*WHAT IS REQUIRED*. Skip the pictures and retype exactly the lines from the one holding "Click the checkmark" through the end of the entries.

━━━━━ SOURCE DATA ━━━━━

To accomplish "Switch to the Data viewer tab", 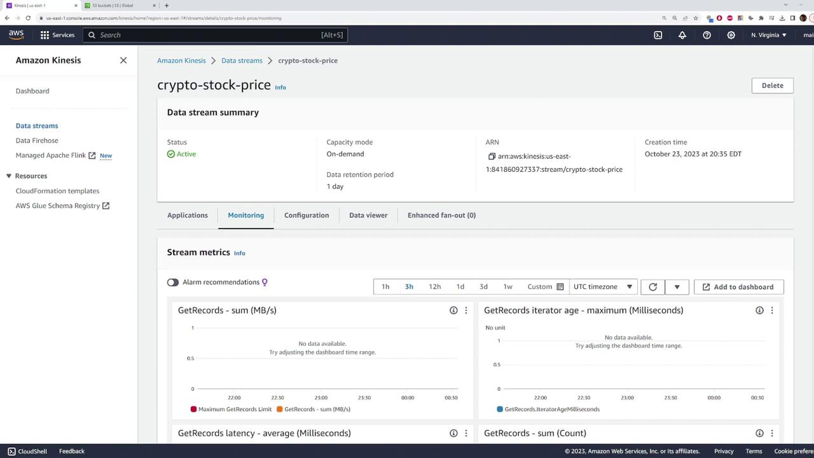I will [x=368, y=215].
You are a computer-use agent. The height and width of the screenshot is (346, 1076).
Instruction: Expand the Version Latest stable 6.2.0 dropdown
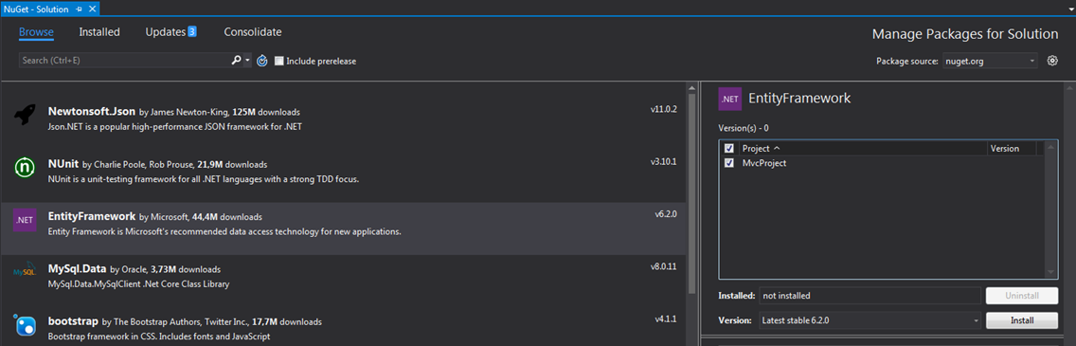(x=870, y=319)
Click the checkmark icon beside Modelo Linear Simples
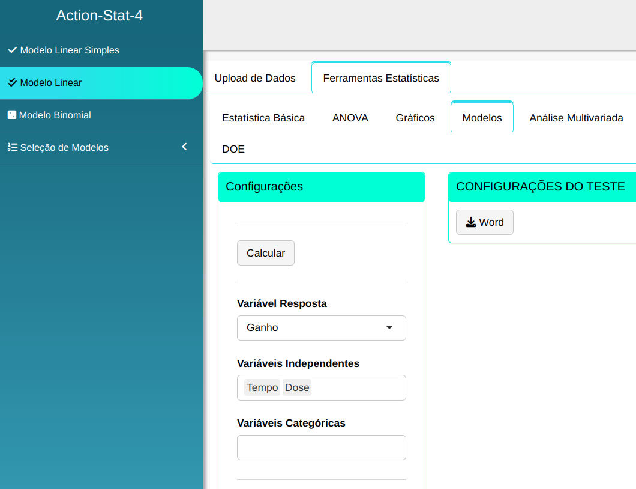The width and height of the screenshot is (636, 489). (12, 50)
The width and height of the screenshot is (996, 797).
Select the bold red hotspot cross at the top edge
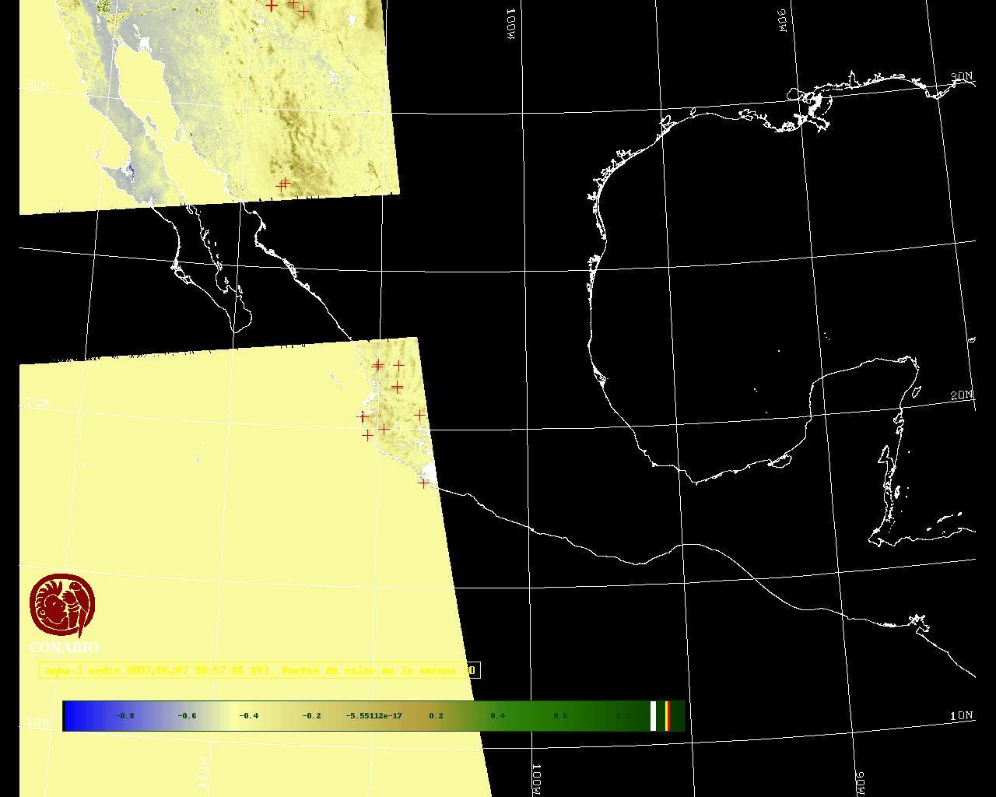click(271, 5)
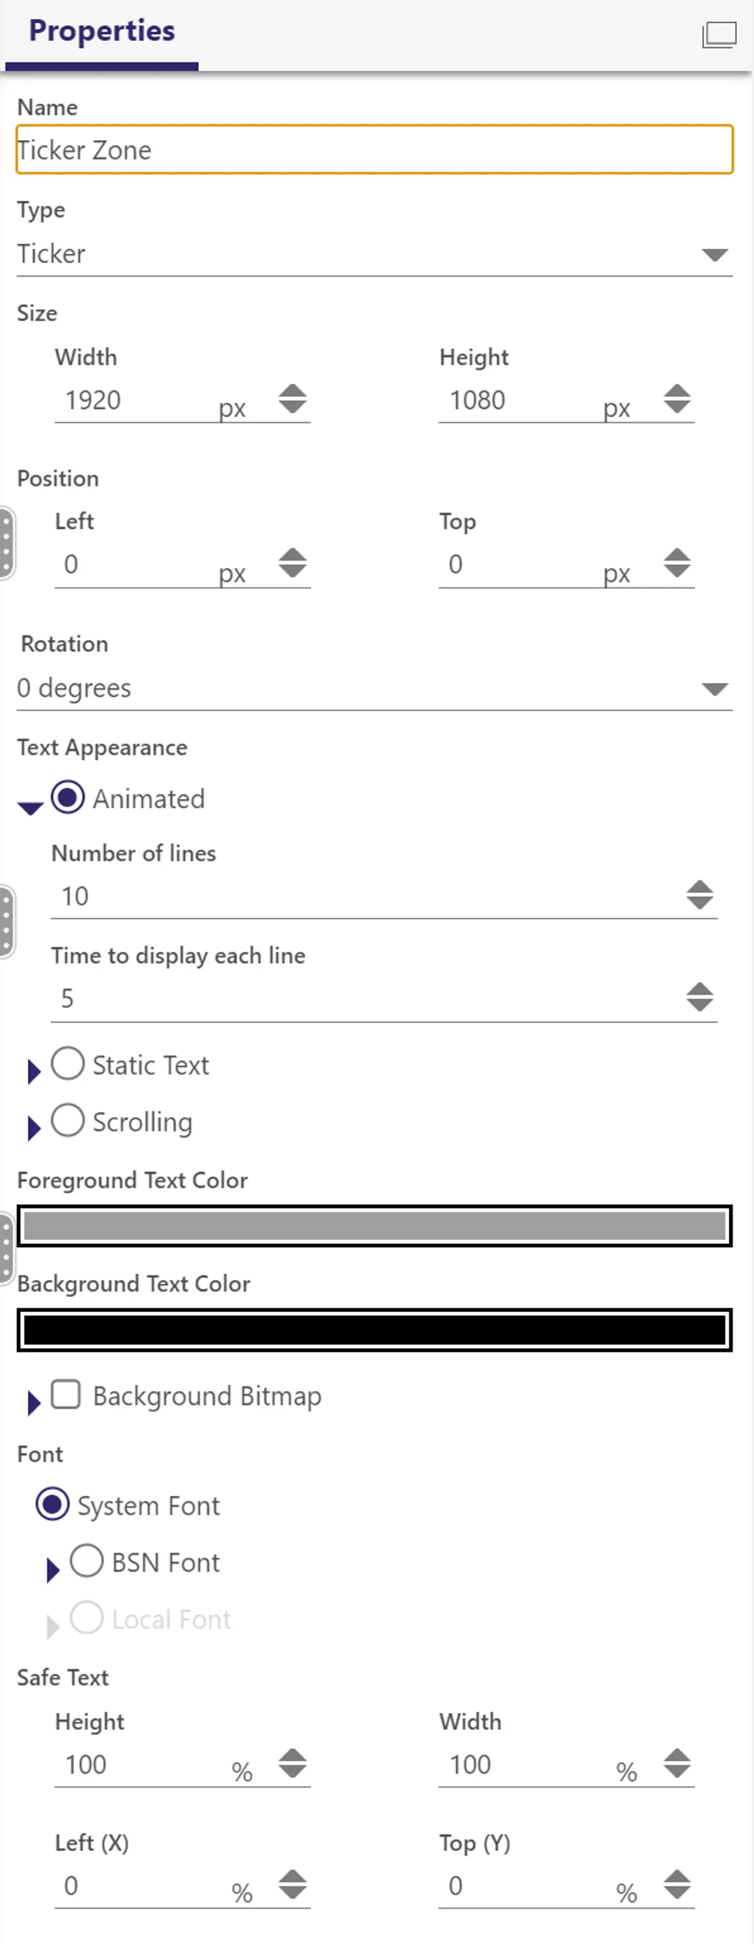Expand the Background Bitmap section arrow
Viewport: 754px width, 1944px height.
[x=33, y=1403]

━━━━━

*RESPONSE TO THIS EXERCISE*.
Click the checkmark icon beside Modelo Linear Simples
The width and height of the screenshot is (636, 489). (12, 50)
The width and height of the screenshot is (996, 797).
Select the bold red hotspot cross at the top edge
click(271, 5)
Expand the Background Bitmap section arrow
Viewport: 754px width, 1944px height.
[x=33, y=1403]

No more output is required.